◆ Work instruction:
Copy the lines running from the one that contains "Công cụ Web (93, 248)" to the end of the entries below, exactly and with no pictures.

[Data records]
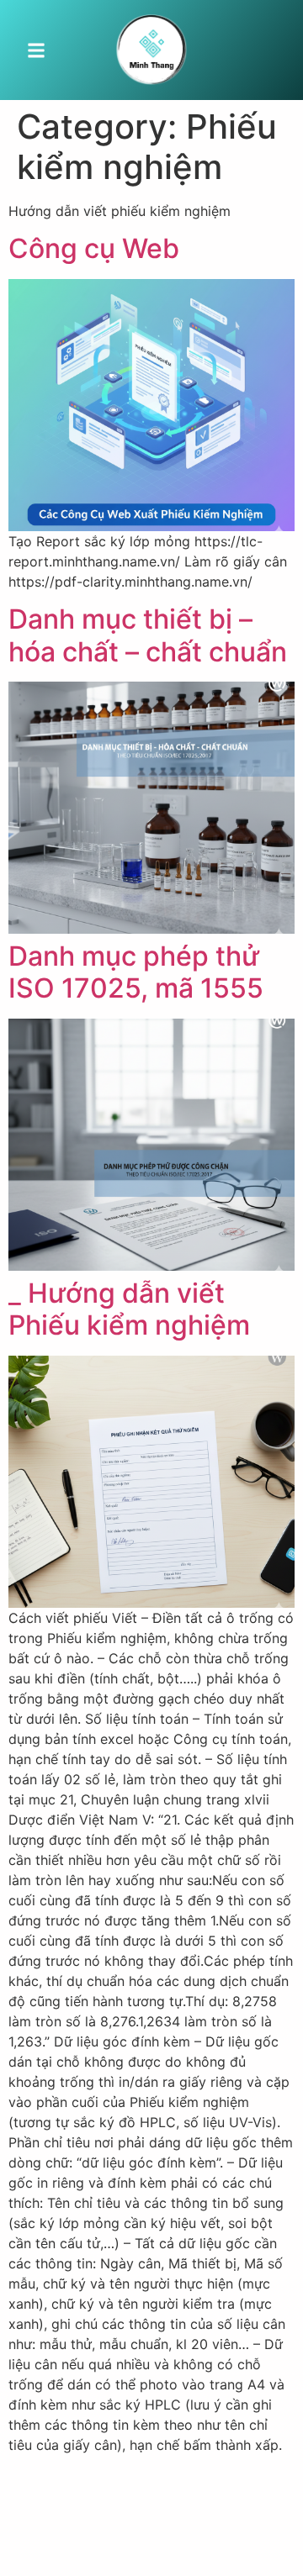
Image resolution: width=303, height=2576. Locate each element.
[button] (36, 50)
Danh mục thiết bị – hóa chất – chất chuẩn (147, 635)
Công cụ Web (93, 248)
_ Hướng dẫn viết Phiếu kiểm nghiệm (129, 1309)
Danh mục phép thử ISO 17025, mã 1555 (135, 972)
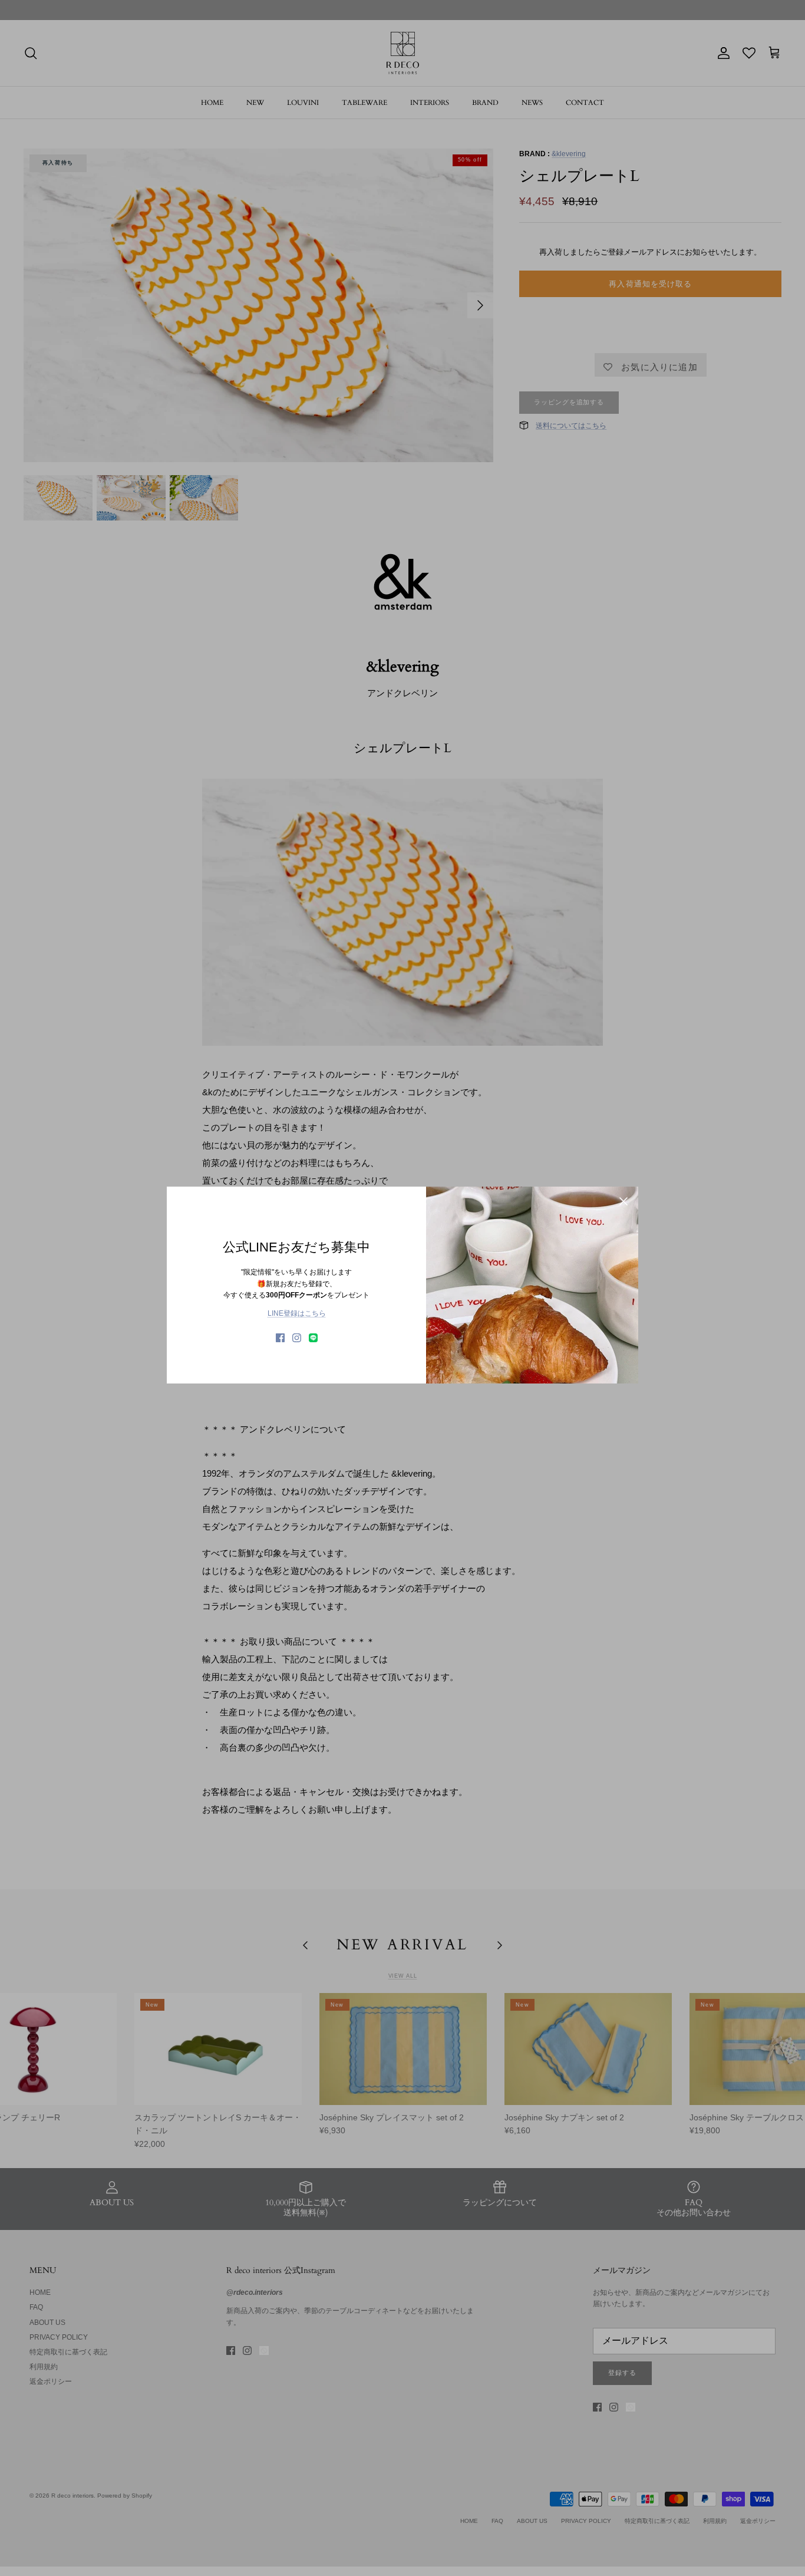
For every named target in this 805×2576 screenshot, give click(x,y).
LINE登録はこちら (297, 1313)
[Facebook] (280, 1337)
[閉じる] (623, 1201)
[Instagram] (296, 1337)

◆ Expected output:
Công cụ Web (93, 248)
_ Hướng dẫn viết Phiếu kiểm nghiệm (129, 1309)
Danh mục phép thử ISO 17025, mã 1555 (135, 972)
For every named target in this 805×2576 screenshot, give click(x,y).
LINE登録はこちら (297, 1313)
[Facebook] (280, 1337)
[閉じる] (623, 1201)
[Instagram] (296, 1337)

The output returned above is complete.